# GESTELLTE AUFGABE 1:
Gib im Textauszug alles von „Das stand in“ bis einschließlich „Kaste erfasst hat.“ wieder und ersetze darin „Leitartikel“ durch „Kommentar“.
# GESTELLTE AUFGABE 2:
Zu welchem Zeitpunkt erschien laut dem Textauszug der darin zitierte Leitartikel?
# GESTELLTE AUFGABE 3:
Zähle alle Hauptstädte auf, die im Textauszug genannt werden.

Ob Politiker in Schönwetter- und Friedenszeiten weniger gut oder schlecht sind, bietet genug Stoff, Zeitungen und das Netz zu füllen; ob sie in der Krise die richtigen oder falschen Entscheidungen fällen, entscheidet über Menschenleben. Die wissenschaftliche und historische Beurteilung der vergangenen beiden und künftigen Monate wird wichtig für die künftige Führung von Ländern (und Unternehmen) sein. Was war richtig? Was war völlig überzogen? Was kam aus Angst vor negativen wirtschaftlichen und politischen Folgen zu spät? Das betrifft nicht nur Ischgl, sondern auch Wien, Rom, Stockholm, Paris und Washington. (. . .) Österreich und fast alle Länder der Welt hätten besser vorbereitet sein können, es gab Warnungen vor solchen Risken.“

Das stand in meinem Leitartikel zu Ostern 2020. Ich wünschte, es hätte sich an diesem Befund etwas geändert. Im Gegenteil: Aus den „vergangenen beiden Monaten“ wurde mehr als ein Jahr. Mittlerweile wissen wir, dass die Verantwortlichen schwere Fehler begangen haben, teils aus verständlicher Überforderung, teils aus Angst vor unpopulären Maßnahmen, teils wegen eines Zustands zwischen Erschöpfung, Frustration und Agonie, die nicht nur die politische Kaste erfasst hat.

# Einträge aus einem Datensatz:
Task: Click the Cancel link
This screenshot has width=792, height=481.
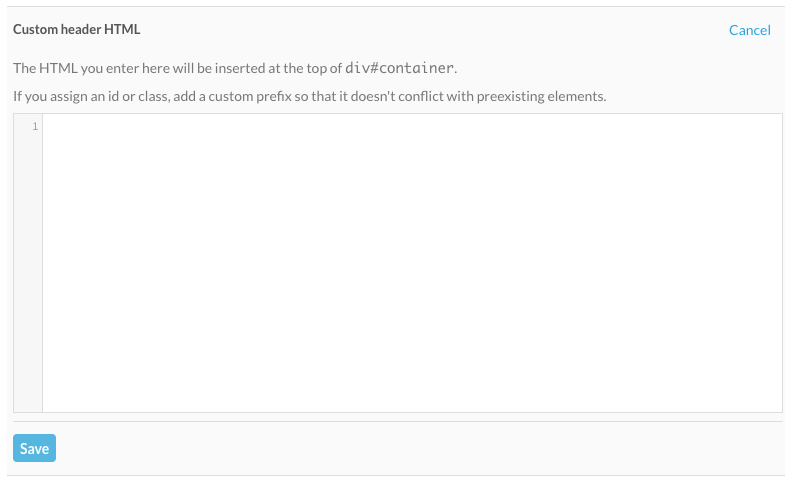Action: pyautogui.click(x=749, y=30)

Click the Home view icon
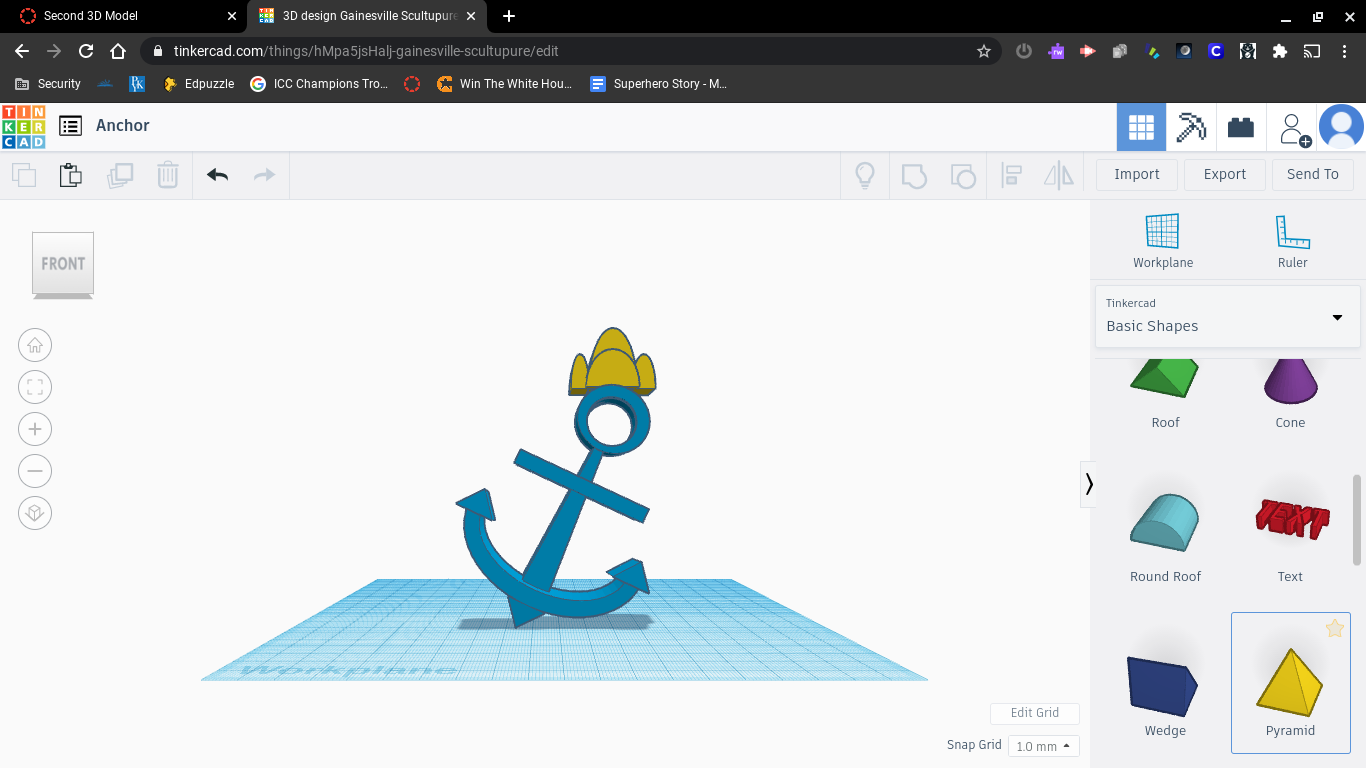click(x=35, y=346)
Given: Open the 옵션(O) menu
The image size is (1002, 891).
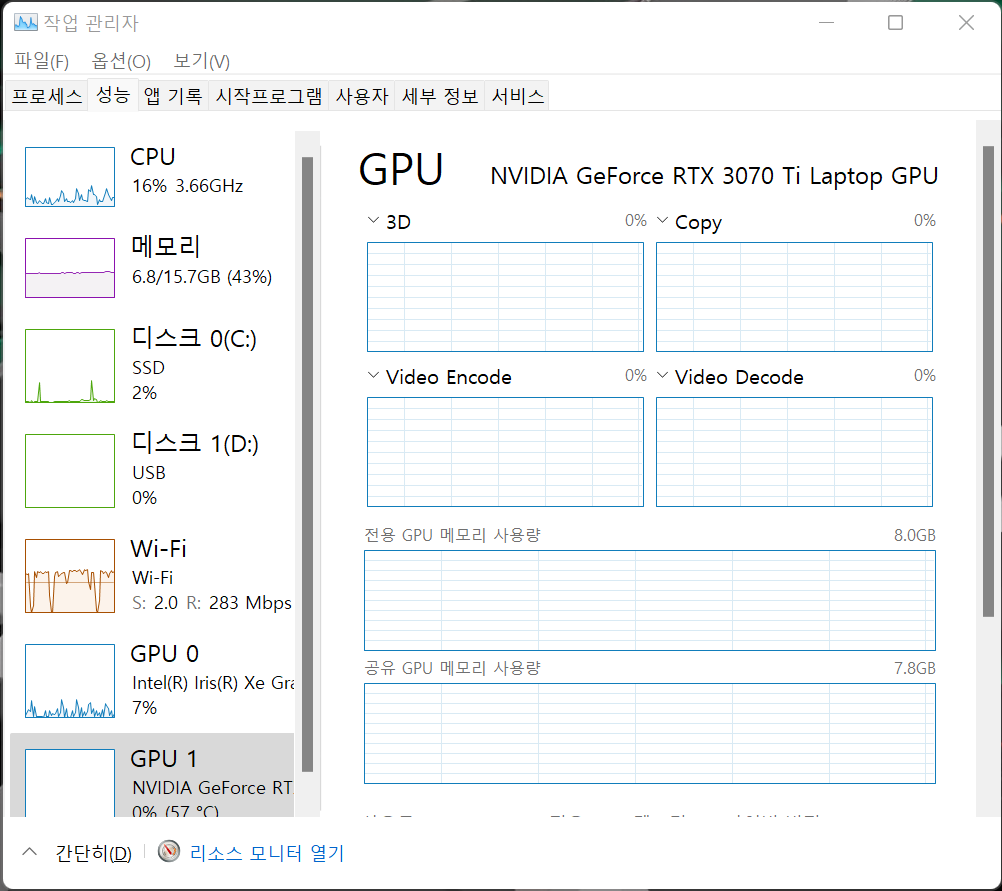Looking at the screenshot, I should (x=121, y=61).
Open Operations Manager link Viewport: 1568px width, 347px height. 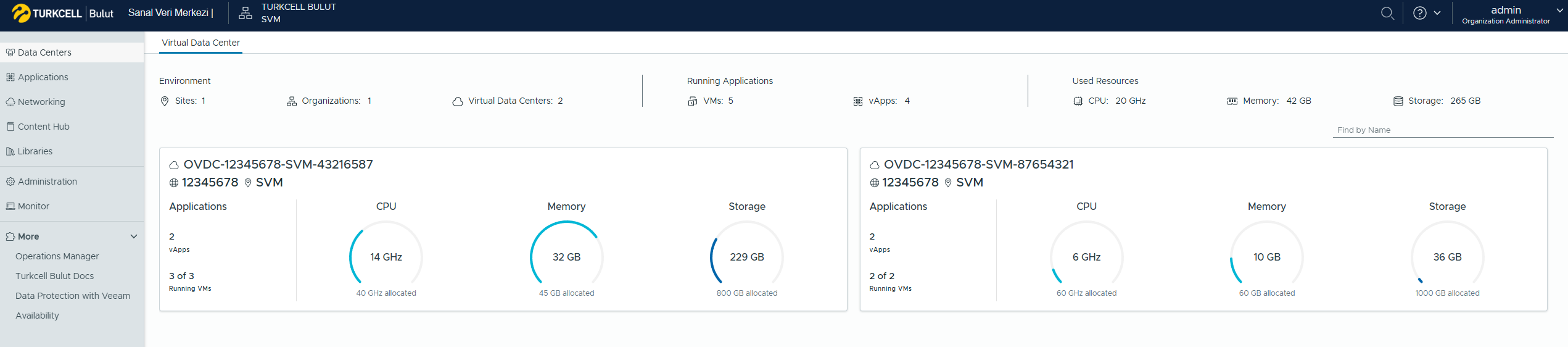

# LÖSUNG 1:
Das stand in meinem Kommentar zu Ostern 2020. Ich wünschte, es hätte sich an diesem Befund etwas geändert. Im Gegenteil: Aus den „vergangenen beiden Monaten“ wurde mehr als ein Jahr. Mittlerweile wissen wir, dass die Verantwortlichen schwere Fehler begangen haben, teils aus verständlicher Überforderung, teils aus Angst vor unpopulären Maßnahmen, teils wegen eines Zustands zwischen Erschöpfung, Frustration und Agonie, die nicht nur die politische Kaste erfasst hat.

# LÖSUNG 2:
Zu Ostern 2020.

# LÖSUNG 3:
Wien, Rom, Stockholm, Paris, Washington